Collected data:
☆ ☆ ☆ ☆ ☆ ☆ ☆

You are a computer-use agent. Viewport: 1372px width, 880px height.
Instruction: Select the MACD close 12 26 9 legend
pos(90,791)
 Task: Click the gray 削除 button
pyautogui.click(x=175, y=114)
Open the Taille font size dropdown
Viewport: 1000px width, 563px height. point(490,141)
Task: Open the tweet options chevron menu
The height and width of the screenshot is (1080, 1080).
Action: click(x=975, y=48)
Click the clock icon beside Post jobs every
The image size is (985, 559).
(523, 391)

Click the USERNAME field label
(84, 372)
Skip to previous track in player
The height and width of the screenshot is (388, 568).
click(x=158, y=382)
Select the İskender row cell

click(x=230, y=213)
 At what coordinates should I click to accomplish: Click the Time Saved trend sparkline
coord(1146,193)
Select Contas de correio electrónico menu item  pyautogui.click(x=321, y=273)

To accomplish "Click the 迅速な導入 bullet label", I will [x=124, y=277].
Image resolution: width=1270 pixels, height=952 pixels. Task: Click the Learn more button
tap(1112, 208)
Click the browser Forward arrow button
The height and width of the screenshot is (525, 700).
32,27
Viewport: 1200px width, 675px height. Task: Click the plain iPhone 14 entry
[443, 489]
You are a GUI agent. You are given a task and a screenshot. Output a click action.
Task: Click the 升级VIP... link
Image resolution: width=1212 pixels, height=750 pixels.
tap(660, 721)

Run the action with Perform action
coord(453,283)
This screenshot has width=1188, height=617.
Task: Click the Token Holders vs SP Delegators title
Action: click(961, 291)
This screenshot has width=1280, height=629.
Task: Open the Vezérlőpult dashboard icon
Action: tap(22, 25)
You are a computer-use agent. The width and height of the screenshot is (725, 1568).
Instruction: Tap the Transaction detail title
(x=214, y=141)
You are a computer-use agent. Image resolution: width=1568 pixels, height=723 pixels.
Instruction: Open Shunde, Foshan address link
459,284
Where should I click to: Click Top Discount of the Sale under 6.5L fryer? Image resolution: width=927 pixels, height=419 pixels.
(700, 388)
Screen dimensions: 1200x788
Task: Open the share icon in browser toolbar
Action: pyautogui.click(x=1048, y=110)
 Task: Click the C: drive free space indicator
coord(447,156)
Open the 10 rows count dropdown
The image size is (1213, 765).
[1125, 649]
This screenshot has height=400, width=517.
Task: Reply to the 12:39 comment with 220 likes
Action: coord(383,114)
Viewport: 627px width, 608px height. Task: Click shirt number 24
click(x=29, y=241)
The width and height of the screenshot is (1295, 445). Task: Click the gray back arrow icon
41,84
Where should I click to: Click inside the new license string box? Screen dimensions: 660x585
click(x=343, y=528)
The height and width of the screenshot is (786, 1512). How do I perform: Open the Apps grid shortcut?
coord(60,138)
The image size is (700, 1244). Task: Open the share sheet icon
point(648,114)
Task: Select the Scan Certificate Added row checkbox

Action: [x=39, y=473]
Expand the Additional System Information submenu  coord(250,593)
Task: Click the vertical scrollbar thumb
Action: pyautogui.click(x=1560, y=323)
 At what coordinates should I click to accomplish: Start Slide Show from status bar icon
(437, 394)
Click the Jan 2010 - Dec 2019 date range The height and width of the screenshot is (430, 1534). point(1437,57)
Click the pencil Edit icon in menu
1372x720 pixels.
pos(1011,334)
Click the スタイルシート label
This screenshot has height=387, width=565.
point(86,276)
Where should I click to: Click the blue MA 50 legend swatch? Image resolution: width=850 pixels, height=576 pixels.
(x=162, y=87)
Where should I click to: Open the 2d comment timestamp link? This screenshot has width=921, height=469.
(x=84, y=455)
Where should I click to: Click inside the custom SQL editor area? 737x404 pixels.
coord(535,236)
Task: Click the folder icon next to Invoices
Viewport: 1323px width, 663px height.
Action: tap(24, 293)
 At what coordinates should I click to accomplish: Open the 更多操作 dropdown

☆ ☆ ☆ ☆ ☆ ☆ ☆

# TASK INSTRUCTIONS
Lines above with "computer": state how many, nothing more.

# EXPECTED OUTPUT
3